President Obama’s address at Hiroshima, Japan on May 27 provides us with a good opportunity to examine his foreign policy attitude and contrast it with the views of one of America’s most courageous war-time presidents—Harry S. Truman. This exercise has three steps: a look at Obama’s thought, a briefer summary of Truman’s views, and then a comparison of the two.
First, Obama’s view. Before Obama embarked on his trip to Japan, many Americans had an uneasy feeling that he might apologize to the Japanese people for America’s dropping the atomic bomb on Hiroshima 71 years ago. And what was the basis of this unease?
Many citizens think a first principle of Obama’s foreign policy agenda—since the day he took office—has been to change its direction. It began with his notorious Cairo University speech on June 4, 2009. He inferred that he had a mission to bring peace to the world which could only be accomplished if America apologized for its former foreign policy sins, beginning with Muslims. Thus, with confidence he said early in that talk, "I have come to Cairo to seek a new beginning between the United States and Muslims around the world." To emphasize the obvious, he here implies that relationships had been poor before.
In the Cairo talk he also implied that he was especially qualified to speak to Muslims because his father was Kenyan born and for generations his family had been Muslims.
What evidence is there that Obama apologized at Hiroshima? Though the talk rambled, he called the invention of the atomic bomb "a great scientific achievement." Yet, "the splitting of the atom requires a moral revolution." Further, "We must change our mindset about war itself." And, we can also see Hiroshima and Nagasaki as "the start of our own moral awakening." It’s difficult to avoid the conclusion that Obama here condemns the use of the atomic bomb, his oblique way of apologizing for its use. And, more. If America needs a moral awakening now, apparently it had not been moral during the Truman presidency.
Within hours of being sworn in as president on April 12, 1945 Harry Truman was informed for the first time that an atomic bomb existed and that a test of it would be ready soon. Its destructive power was virtually uncertain. A few days later Truman learned that the Germans were about to surrender. They did on May 7. In the wake of this, Allied leaders met at Potsdam, Germany on July 17 to discuss post-war Europe. There Truman received word that the atomic bomb test was successful. The conference issued an ultimatum to Japan that they agree to an unconditional surrender or face more destruction than had ever been visited upon any nation. Japan ignored this ultimatum.

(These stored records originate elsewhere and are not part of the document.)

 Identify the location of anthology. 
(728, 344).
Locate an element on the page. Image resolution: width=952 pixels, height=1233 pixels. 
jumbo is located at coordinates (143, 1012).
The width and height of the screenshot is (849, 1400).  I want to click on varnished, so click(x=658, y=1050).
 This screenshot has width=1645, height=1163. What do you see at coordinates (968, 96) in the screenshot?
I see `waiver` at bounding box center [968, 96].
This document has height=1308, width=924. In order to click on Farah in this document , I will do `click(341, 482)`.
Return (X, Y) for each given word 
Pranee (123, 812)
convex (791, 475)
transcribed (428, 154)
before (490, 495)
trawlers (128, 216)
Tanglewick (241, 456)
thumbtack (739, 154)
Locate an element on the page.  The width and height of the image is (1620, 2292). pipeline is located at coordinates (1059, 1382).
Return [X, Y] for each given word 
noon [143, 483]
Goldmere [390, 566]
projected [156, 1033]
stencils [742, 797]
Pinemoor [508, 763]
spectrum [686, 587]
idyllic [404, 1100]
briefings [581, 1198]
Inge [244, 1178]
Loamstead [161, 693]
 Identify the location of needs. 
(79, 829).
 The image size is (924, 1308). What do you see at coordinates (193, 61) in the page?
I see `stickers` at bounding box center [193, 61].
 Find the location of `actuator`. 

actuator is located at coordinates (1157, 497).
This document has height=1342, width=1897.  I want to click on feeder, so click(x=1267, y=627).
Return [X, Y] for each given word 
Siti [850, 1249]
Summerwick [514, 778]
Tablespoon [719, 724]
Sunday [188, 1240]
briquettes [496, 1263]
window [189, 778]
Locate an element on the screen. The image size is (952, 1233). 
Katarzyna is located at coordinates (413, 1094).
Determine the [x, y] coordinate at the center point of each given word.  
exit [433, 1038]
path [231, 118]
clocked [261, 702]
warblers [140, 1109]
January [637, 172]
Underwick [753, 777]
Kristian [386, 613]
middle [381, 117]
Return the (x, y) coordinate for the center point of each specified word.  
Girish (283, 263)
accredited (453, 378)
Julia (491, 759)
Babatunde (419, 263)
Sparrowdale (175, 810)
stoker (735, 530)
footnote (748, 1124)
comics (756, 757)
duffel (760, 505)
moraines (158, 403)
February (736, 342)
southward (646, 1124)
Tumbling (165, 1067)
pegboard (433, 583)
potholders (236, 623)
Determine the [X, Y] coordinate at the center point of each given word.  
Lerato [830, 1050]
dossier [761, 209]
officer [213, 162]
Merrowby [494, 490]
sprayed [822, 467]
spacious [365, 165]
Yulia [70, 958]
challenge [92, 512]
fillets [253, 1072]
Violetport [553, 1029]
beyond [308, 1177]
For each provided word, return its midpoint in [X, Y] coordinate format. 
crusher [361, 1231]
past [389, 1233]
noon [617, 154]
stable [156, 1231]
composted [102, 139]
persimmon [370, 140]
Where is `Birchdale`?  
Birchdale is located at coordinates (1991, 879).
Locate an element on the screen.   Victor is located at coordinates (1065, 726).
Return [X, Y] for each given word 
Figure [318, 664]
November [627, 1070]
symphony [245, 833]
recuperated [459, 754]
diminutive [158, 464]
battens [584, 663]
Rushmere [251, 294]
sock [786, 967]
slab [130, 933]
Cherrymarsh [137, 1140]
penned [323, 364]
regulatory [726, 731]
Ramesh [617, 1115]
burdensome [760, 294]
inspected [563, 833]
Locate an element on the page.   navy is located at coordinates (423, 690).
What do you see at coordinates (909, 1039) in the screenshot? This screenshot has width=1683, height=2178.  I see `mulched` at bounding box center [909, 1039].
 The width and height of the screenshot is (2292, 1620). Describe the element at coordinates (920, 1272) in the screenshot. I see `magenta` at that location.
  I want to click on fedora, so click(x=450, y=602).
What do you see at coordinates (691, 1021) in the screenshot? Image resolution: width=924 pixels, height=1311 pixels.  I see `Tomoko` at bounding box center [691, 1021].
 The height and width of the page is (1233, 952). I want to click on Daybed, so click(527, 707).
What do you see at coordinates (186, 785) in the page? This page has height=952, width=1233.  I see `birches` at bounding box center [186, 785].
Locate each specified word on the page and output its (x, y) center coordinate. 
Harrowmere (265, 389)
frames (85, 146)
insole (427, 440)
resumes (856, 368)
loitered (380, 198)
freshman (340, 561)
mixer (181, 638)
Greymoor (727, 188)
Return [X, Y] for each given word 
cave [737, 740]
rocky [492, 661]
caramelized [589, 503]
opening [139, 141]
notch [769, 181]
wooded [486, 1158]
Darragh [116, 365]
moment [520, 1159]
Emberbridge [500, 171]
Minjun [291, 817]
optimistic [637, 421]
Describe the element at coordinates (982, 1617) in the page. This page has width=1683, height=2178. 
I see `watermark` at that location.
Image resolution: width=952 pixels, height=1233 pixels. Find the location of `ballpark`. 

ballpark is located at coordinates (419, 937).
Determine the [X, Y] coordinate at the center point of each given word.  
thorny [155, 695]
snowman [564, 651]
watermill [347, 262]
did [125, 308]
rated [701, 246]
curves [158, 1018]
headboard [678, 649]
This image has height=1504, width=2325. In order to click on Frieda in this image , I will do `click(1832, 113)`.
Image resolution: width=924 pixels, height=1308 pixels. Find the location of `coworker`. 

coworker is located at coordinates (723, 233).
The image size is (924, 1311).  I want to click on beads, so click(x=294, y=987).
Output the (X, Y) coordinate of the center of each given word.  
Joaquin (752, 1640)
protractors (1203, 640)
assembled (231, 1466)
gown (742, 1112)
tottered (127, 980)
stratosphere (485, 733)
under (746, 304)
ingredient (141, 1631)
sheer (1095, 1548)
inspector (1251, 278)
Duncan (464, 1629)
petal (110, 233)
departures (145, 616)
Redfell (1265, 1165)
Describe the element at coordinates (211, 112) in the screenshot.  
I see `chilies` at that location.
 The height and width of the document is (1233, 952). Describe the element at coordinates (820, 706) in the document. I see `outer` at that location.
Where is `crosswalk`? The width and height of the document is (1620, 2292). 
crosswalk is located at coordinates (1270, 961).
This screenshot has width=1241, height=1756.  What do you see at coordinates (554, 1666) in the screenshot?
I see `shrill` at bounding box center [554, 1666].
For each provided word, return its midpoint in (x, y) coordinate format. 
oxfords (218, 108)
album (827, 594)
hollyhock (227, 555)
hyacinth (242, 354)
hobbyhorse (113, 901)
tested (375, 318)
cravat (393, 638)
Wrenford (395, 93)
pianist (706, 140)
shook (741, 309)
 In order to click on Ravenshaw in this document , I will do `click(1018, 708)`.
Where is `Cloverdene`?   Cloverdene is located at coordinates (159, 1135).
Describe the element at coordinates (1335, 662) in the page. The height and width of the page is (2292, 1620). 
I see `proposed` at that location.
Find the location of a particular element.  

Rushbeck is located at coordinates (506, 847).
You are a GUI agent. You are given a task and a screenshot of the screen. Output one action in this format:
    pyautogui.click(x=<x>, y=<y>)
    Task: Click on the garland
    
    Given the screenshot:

Returning home, Truman pondered estimates of death and destruction that America was prepared for by conventional war methods—new fire bombs had already killed hundreds of thousands of Japanese. Several million more people would likely die and material destruction would push Japan back towards the Stone Age. Truman, therefore, decided that use of the atomic bomb was the better moral choice: It would actually cause much less death and destruction. The bomb was dropped on Hiroshima on August 6, 1945. After no reply from Japan to his request for surrender, Truman ordered the bombing of Nagasaki three days later. Unconditional surrender soon followed.
No other American president has ever faced such grave challenges in so short a time. Man of principle that he was, Truman never had any regrets about the moral correctness of this decision.
What happens when we compare the attitudes of Obama and Truman on matters of foreign policy, specifically on the use of the atomic bomb?
Historians of foreign policy use two main categories in their analysis—Idealists and Realists. Idealists as children of the Enlightenment believe that men are essentially good, not hopelessly corrupt, that they can be led to ideal goals by diplomacy and good will by visionary leaders. Realists, on the other hand, have a traditional view of human nature; that is, that men are naturally prone to evil and that government exists to check this tendency. Realists accept present imperfect conditions as unlikely to change easily. Thus, the better part of wisdom is to prepare for what may happen rather than to base action on, and have faith in, what should happen.
What occurs when we examine the views of Obama and Truman in terms of Idealism and Realism?
Clearly, Obama falls into the camp of Idealists. This is evident in the Cairo talk when he said that he was there to bring peace. Implicitly, other American presidents had, of course, failed, or so he thought. His idealism was also evident in his Hiroshima remarks when he said that the splitting of the atom "requires a moral revolution" and at the end of which he called for "a moral awakening." As noted above, this kind of statement implies that the use of the bomb was immoral. This attitude can only be characterized as "unrealistic," as idealistic.
To make the difference between these two presidents clear, ask yourself: If Obama had been President in 1945, would he have used the atomic bomb?
— Dr. L. John Van Til is a fellow for humanities, faith, and culture with The Center for Vision & Values at Grove City College. His latest books are Thinking Cal Coolidge and The Soul of Grove City College: A Personal View.